Another example is working with my child’s school. Part of growing up is learning to deal with stuff – grades, rules, behaving in society. Part of growing up is finding where your drummer is and marching to that drummer’s beat and not another. I believe that part of our job, as parents, is to help navigate the school system, such as, helping to pave the most successful way for both my child and the school. We remove barriers (like behavior barriers when my son is acting out) and we try to communicate with teachers and administrators to make sure both teacher and students are getting the most out of the day. We have chosen not to go back to schools where our needs to success aren’t met.

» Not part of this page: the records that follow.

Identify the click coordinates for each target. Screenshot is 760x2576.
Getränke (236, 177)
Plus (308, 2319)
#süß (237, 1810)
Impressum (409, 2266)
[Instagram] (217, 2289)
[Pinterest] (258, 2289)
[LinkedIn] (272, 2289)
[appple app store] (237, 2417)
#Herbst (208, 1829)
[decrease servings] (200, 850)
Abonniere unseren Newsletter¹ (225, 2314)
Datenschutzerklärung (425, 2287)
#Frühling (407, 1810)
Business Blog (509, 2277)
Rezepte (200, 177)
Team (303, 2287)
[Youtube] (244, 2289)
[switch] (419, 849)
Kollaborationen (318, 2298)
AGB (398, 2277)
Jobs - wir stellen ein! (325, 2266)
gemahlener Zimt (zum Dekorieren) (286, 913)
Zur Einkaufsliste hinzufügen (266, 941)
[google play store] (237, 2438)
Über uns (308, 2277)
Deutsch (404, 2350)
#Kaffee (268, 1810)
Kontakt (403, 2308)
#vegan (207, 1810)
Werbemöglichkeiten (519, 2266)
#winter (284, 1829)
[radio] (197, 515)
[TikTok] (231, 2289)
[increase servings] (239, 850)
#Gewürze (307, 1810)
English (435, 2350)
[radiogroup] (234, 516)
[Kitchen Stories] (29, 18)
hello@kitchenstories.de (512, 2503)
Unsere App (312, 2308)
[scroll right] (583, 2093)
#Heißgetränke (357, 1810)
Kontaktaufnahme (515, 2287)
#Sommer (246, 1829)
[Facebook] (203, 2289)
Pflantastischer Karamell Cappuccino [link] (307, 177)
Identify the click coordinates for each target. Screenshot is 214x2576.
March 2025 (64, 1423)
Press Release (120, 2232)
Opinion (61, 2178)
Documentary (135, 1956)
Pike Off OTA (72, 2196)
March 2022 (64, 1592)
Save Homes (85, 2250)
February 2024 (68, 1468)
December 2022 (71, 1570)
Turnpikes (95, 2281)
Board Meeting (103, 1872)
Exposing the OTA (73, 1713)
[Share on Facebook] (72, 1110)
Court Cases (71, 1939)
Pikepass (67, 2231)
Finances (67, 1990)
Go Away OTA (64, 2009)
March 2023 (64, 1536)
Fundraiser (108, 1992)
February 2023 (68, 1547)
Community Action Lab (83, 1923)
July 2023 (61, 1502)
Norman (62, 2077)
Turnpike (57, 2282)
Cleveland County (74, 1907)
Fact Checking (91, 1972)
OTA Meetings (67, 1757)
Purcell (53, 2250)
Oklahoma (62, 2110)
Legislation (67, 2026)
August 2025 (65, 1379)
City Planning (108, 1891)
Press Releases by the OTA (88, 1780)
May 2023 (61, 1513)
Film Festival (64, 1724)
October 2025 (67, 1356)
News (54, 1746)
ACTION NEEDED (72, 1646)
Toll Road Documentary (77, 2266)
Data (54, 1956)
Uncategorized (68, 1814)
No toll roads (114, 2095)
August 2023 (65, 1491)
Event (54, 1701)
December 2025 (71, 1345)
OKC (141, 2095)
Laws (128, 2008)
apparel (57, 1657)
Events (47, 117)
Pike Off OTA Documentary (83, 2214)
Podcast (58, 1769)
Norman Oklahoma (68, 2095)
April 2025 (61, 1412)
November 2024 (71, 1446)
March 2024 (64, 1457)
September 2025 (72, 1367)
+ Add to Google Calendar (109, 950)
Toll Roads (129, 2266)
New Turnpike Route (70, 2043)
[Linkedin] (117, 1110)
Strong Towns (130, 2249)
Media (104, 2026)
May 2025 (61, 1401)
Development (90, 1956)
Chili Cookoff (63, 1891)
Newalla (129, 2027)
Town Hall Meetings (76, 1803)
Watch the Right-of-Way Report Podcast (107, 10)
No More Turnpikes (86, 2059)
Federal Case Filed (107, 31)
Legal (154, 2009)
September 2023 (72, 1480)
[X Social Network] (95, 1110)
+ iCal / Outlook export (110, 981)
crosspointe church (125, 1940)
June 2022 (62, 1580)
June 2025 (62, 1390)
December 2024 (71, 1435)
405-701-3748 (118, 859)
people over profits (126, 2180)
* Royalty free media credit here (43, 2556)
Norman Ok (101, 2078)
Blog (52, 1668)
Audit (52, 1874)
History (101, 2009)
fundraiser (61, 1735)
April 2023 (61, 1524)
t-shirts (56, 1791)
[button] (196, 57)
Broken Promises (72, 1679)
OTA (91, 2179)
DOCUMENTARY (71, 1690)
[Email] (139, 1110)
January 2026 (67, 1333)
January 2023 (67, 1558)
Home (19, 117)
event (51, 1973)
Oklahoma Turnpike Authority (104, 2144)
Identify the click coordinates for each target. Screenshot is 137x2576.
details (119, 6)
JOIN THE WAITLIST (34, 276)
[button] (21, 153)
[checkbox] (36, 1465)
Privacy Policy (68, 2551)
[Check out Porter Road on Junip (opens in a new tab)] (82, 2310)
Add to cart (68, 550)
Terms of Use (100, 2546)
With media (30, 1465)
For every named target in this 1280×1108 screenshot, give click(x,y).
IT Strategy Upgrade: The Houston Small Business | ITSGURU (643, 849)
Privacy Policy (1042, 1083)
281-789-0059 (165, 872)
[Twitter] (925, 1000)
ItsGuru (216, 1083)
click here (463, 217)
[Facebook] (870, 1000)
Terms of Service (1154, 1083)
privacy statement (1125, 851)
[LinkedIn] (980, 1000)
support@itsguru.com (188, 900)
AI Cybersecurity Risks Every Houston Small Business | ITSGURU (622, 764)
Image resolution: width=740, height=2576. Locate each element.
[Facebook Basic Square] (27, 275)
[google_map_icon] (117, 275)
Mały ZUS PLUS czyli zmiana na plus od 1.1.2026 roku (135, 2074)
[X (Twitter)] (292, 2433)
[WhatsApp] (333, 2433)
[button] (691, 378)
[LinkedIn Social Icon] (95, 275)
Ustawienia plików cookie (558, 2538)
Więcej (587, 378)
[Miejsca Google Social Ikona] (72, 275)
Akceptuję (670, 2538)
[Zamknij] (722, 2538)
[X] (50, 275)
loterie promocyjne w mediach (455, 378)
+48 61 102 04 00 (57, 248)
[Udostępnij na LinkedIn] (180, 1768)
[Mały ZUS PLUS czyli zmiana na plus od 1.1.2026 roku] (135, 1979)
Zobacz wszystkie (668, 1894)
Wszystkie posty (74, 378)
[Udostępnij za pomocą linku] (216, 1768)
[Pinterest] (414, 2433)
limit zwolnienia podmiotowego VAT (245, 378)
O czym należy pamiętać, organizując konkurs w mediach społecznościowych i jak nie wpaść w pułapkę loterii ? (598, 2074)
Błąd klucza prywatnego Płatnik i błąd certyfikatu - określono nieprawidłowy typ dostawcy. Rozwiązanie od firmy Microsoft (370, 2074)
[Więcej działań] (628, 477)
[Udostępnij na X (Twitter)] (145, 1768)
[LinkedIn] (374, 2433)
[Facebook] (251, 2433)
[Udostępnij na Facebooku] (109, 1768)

So, yes, dear colleague, I would rather be in a place where the whole generally tries to work towards success – not a never-ending spiral of missed deadlines, too much work, and delegation without thought or consideration for what might be on someone’s plate. I admire those who have been able to forge their way into teams that build themselves up for good so they can truly benefit the greater good. I wonder – what would our world look like if we could all focus on common issues and drop our egos and belief that we need to tell others how to live their lives. Would we actually achieve success as a society?